● What the task asks
Resume the Harry Potter discussion post below, starting right after its final sentence.

● Excerpt
Real characters & persuasive argument

ssk7882 <skelkins@attbi.com> skelkins at attbi.com
Thu Jan 23 23:42:58 UTC 2003


No: HPFGUIDX 50429

Amy:

> Let's take a really, really obvious example instead of a 
> subtle one like whether Ron and Harry are on balance 
> inconsiderate idiots. Let's say someone is trying to 
> explain (<g> not persuade anyone else) that Snape strikes 
> her as a particularly kind person.

Amy, I think that you are still misunderstanding the
nuances and subtleties of the conversation that had
actually been taking place, before it became diverted
into a defensive exchange over whether people's readings
are a by-product of the long wait for OoP, whether 
people were or were not "trashing" characters, and so
forth.

This really frustrates me, not least of which because I 
feel that the arguments of the posters were *themselves*
rather badly mischaracterized -- dare I even say 
"flattened?" -- by this digression.

As I read it, the exchange between Ebony and Eileen up to 
the point at which the conversation became diverted by the
bone-picking and trashing objections, could have been 
paraphrased like so:

------------------

Ebony:  

I don't see how Hermione could ever countenance a romantic
relationship with Ron, because he has said such very 
horrible things to her, things that are just *so* mean 
and inconsiderate that I believe they must have hurt her 
feelings terribly.  If I were Hermione, the things Ron 
has said would disqualify him from my consideration,
because I would have been so hurt by Ron's statements 
before the Yule Ball that I would never be able after
that to think of him as a romantic partner.  That's why 
I just can't see R/H.

● Data section
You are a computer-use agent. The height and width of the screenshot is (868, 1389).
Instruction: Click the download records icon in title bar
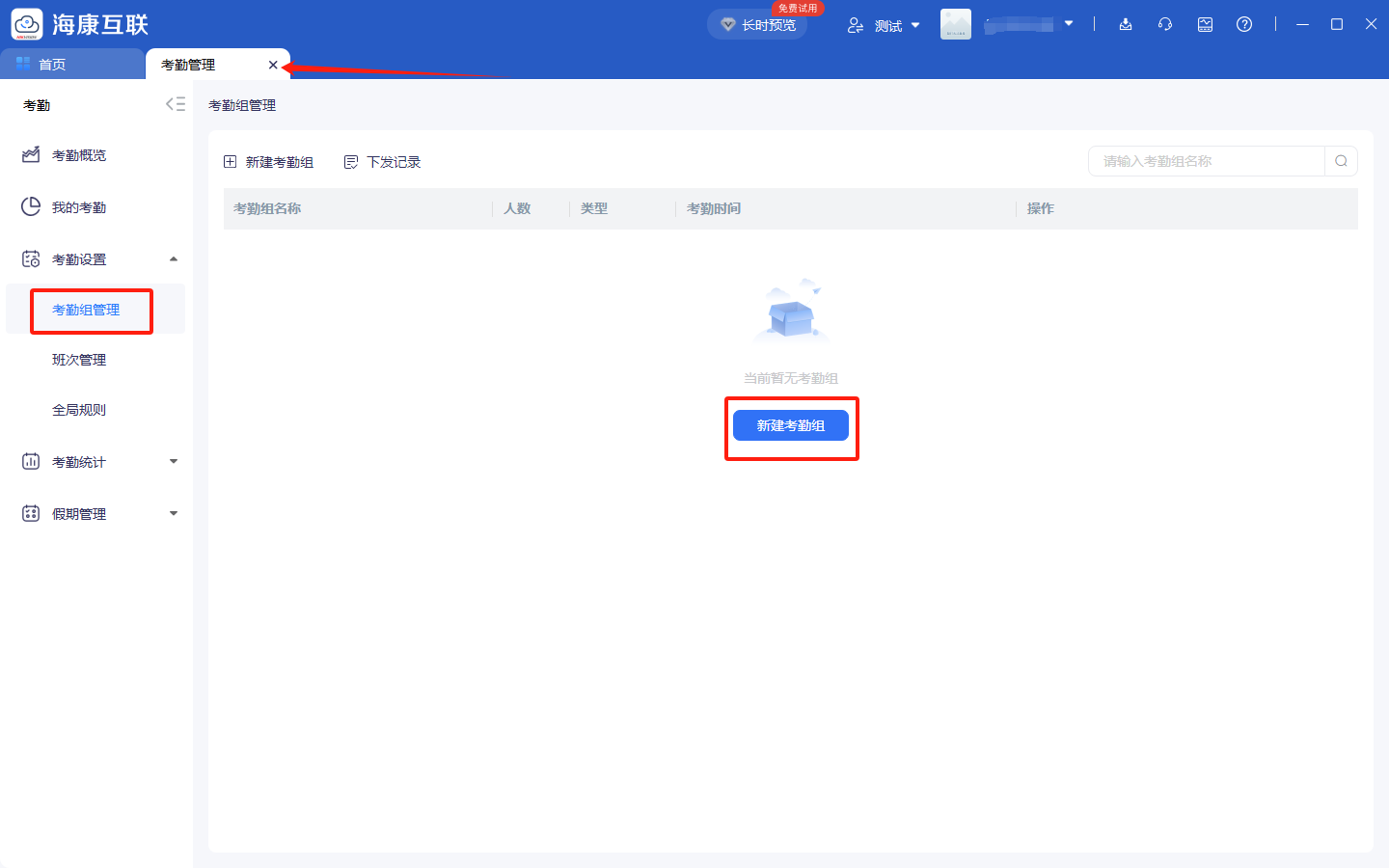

● In response
Eileen:

Yeah, I agree with you that the things Ron said there were
horrible, and they would have upset me a great deal too, if 
I had been Hermione.  But you know, Harry *also* strikes me 
as a really mean and inconsiderate person?  Just look at how 
he treats Neville, to take only one example.  Really, when I 
read the books, I am always struck by how unkind *both* of 
these boys are.  If I knew Ron and Harry in real life, I would 
consider *both* of them to be such mean and inconsiderate 
people that I wouldn't even want to be friends with them, far 
less to date them.  I'd be more interested in Neville.  Yet 
Hermione herself obviously doesn't feel the same way.  She 
*is* friends with them.  She really *does* like their company,
in spite of the fact that they act like such jerks.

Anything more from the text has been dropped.